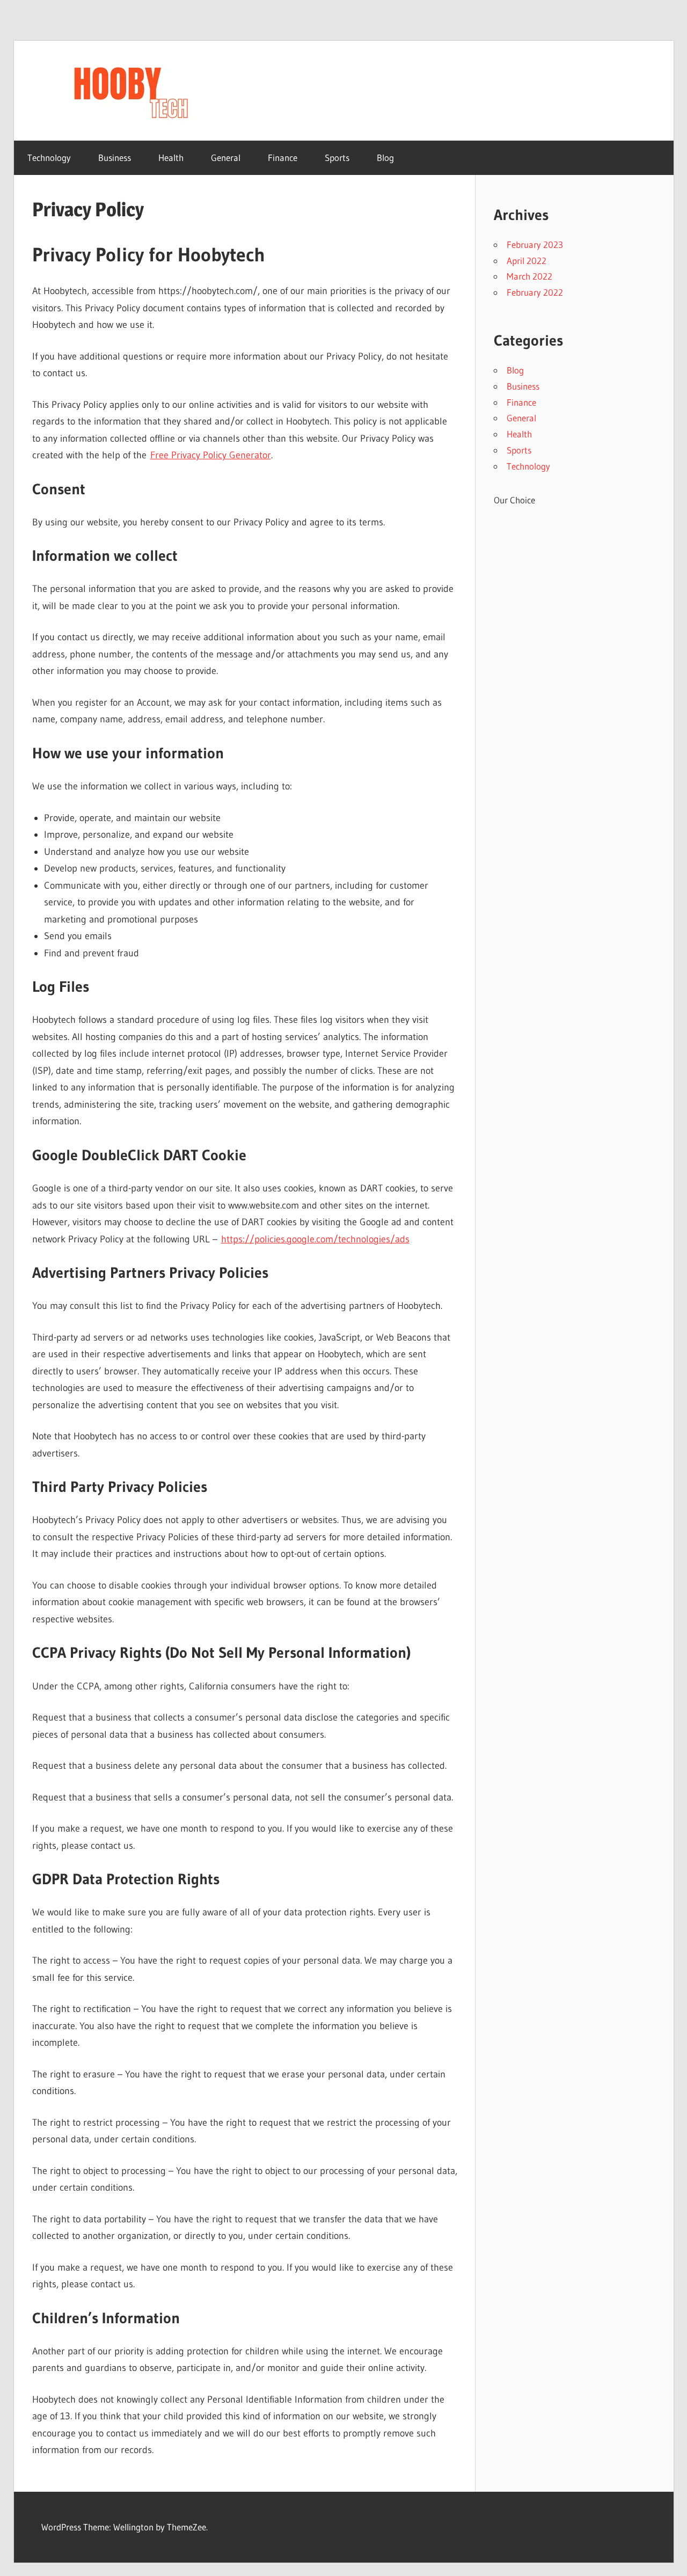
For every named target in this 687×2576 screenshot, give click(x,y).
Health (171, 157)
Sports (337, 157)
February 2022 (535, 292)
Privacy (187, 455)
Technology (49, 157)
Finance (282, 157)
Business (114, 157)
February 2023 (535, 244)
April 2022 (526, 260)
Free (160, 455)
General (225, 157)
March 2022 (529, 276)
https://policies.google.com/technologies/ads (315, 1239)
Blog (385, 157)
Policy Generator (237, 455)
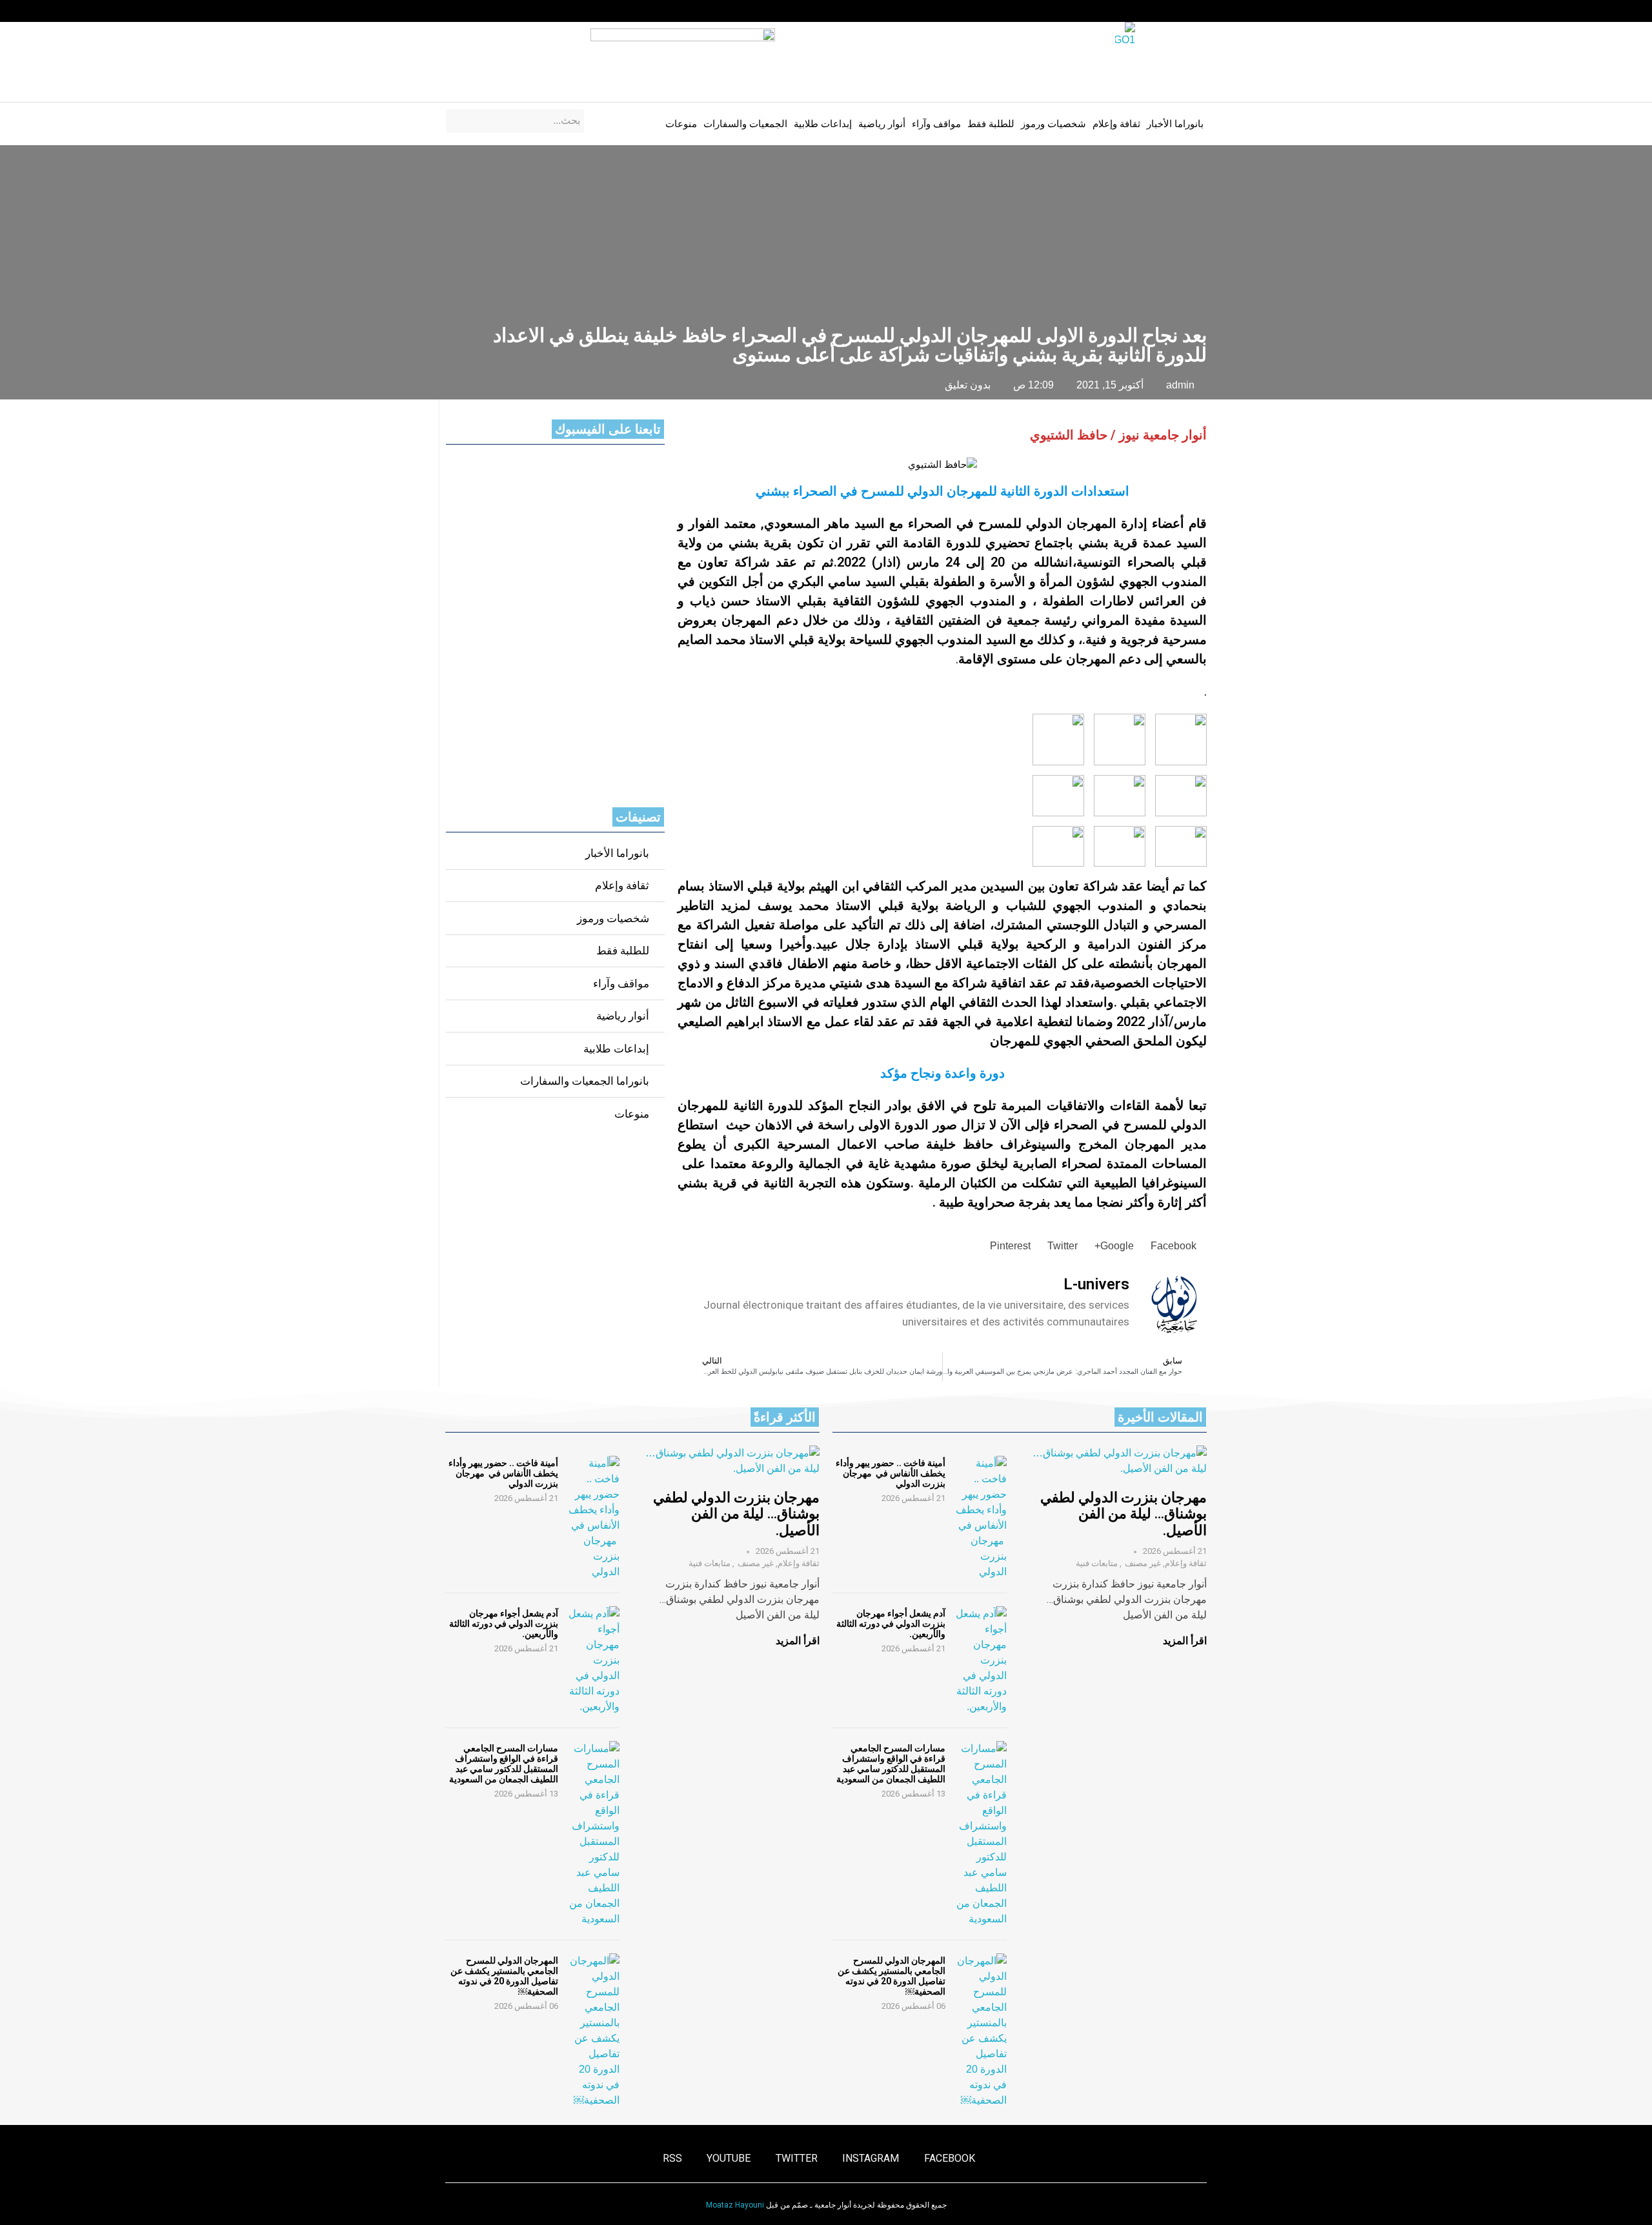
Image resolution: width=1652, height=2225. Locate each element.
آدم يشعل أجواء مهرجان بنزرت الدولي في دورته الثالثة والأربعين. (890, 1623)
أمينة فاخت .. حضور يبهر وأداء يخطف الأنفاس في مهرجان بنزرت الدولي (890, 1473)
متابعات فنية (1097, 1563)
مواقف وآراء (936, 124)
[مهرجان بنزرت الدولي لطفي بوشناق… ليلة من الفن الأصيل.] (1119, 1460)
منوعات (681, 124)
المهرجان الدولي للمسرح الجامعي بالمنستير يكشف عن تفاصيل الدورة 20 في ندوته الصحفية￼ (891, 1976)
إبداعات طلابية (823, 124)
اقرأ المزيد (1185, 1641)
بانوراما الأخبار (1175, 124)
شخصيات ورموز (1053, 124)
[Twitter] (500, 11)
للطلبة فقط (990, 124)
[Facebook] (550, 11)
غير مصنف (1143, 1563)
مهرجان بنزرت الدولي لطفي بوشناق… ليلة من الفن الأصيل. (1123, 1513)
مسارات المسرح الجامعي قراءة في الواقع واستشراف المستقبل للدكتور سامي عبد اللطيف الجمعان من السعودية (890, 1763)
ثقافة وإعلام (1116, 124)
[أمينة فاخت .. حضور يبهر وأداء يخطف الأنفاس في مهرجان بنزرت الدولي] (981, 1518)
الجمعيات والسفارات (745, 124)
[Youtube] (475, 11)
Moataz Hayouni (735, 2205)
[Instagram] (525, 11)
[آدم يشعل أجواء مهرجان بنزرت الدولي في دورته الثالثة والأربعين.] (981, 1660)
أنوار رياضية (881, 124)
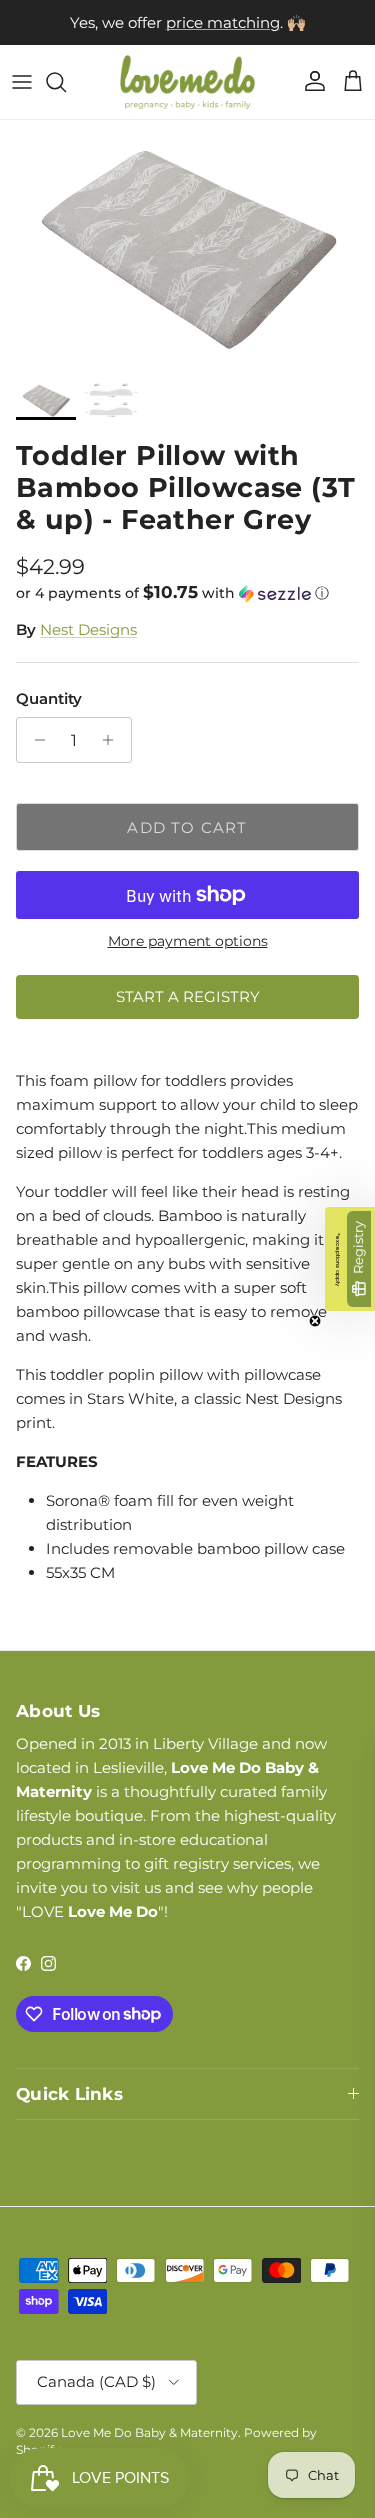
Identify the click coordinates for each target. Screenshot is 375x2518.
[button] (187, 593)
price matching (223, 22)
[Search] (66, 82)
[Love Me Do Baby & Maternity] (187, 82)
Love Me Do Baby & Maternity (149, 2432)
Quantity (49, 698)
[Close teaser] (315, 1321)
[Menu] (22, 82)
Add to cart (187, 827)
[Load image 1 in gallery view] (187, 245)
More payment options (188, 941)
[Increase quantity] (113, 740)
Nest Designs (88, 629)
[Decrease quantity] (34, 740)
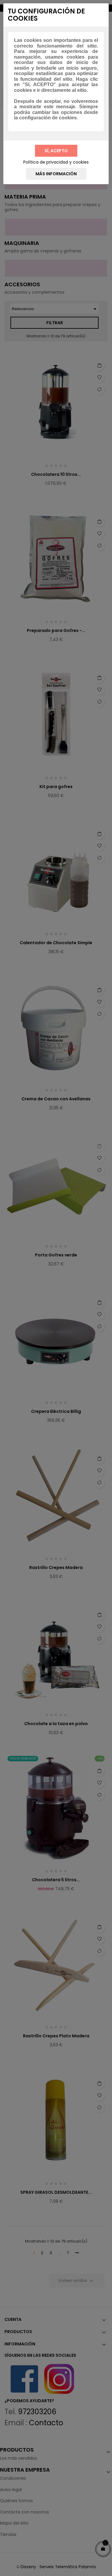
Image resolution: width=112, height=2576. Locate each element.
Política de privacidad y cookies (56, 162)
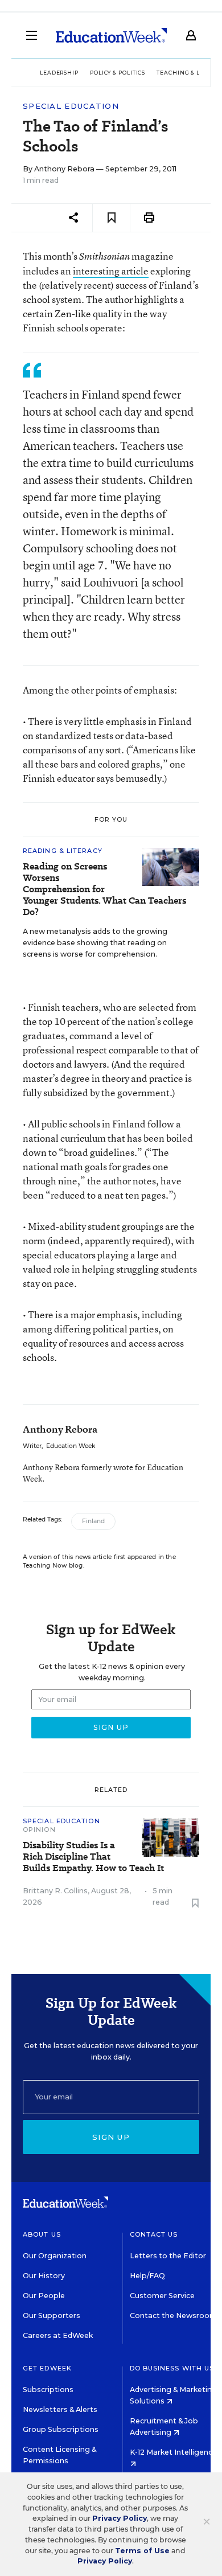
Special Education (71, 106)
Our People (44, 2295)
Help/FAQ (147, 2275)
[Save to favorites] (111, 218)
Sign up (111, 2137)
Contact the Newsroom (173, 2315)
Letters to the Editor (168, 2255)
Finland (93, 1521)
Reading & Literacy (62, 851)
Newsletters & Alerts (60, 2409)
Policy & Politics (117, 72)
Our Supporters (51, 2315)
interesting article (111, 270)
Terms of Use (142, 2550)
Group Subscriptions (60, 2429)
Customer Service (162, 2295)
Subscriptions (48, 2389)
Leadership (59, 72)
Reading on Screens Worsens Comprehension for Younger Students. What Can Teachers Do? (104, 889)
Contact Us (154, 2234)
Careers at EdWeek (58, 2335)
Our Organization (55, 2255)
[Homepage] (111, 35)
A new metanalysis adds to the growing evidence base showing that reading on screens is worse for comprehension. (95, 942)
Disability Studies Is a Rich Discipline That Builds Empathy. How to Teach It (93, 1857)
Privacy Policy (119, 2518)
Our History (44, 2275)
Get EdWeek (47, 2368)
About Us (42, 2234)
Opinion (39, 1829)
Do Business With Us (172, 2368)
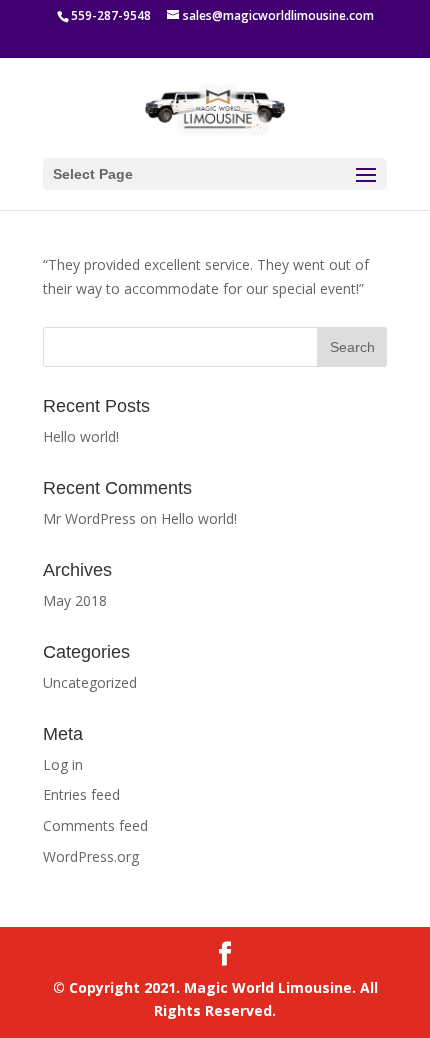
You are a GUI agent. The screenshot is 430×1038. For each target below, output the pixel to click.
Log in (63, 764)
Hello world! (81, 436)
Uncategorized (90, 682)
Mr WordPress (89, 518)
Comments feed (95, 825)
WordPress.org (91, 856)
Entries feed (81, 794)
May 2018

==================================================

__What you will do__
Starting at the line that contains "Mr WordPress (89, 518)", write out every line to the end of the entries, exactly as given.

__Response below__
Mr WordPress (89, 518)
Comments feed (95, 825)
WordPress.org (91, 856)
Entries feed (81, 794)
May 2018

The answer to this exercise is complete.